The heat is intense O LORD. Even if the weather is winter outside of our walls this morning our spirits still suffer. They are dry. They are unresponsive and lifeless. You draw near and they don't rejoice. Your body suffers and they don't weep or grieve. We doubt your ability to change us, LORD. We say "Sir, you do not even have a bucket and the cistern is deep" because we think you want to give us worldly fulfillment. But the water you give is from an entirely different source. 

Everyone who drinks this water will be thirsty again; 
but whoever drinks the water I shall give will never thirst; 
the water I shall give will become in him
a spring of water welling up to eternal life.

It is because it is from a different source that it can satisfy. The wells of the world are arduous, tedious, and ultimately unsatisfying. The water you give is the only water which truly quenches thirst. From whence does this water come?

Strike the rock, and the water will flow from it 
for the people to drink.

And Paul tells us, "They all ate the same spiritual food and drank the same spiritual drink; for they drank from the spiritual rock that accompanied them, and that rock was Christ" (cf 1 Cor. 10:3-4).

You indeed are the rock.
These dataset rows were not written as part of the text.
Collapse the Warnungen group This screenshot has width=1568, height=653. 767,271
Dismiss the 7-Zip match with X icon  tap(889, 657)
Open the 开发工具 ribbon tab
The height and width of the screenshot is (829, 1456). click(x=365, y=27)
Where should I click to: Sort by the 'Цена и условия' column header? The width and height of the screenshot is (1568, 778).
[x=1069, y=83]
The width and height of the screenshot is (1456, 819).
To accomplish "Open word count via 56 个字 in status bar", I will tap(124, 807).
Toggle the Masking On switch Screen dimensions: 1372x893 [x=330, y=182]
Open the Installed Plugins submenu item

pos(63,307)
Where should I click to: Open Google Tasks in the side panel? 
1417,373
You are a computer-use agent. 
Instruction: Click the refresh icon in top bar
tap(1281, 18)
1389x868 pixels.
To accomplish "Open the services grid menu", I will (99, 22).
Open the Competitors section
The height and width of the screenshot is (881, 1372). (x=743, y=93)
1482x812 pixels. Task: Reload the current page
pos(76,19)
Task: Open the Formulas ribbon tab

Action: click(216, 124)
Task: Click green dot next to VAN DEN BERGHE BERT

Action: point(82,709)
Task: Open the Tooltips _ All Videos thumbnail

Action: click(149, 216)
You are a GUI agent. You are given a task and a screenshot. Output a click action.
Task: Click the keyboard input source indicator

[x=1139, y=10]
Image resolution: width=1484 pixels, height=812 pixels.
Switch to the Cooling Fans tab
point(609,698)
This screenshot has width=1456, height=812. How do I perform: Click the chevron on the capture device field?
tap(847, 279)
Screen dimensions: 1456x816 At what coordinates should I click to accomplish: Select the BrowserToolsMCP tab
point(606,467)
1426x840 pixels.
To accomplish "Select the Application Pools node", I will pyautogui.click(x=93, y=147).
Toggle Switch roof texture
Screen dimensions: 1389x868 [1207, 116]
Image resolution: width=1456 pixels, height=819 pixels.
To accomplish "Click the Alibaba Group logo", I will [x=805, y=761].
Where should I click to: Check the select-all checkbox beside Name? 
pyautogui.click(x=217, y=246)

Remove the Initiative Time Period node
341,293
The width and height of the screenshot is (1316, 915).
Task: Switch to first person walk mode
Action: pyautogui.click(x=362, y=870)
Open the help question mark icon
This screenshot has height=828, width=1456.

Your side is struck and you pour out this living water (cf. Joh. 19:34).

On the cross, just as to the Samaritan woman you say that you thirst (cf. Joh. 19:28). But your thirst is that not that you yourself drink but that we do. You say to us, "Let anyone who is thirsty come to me and drink" (cf. Joh. 7:37).

By this he meant the Spirit, whom those who believed in him were later to receive. Up to that time the Spirit had not been given, since Jesus had not yet been glorified (cf. Joh. 7:39)

If we hope in the wells of this world for fulfillment we are inevitably disappointed. But if we hope in your promise we not.

And hope does not disappoint, 
because the love of God has been poured out into our hearts 
through the Holy Spirit who has been given to us.

And so, again, we hear you say, "Let anyone who is thirsty come to me and drink." Let us respond:

Come, let us sing joyfully to the LORD;
let us acclaim the Rock of our salvation.
Let us come into his presence with thanksgiving;
let us joyfully sing psalms to him.

Let us drink deeply from the fountain of life which we find in you alone (cf. Psa. 36:9).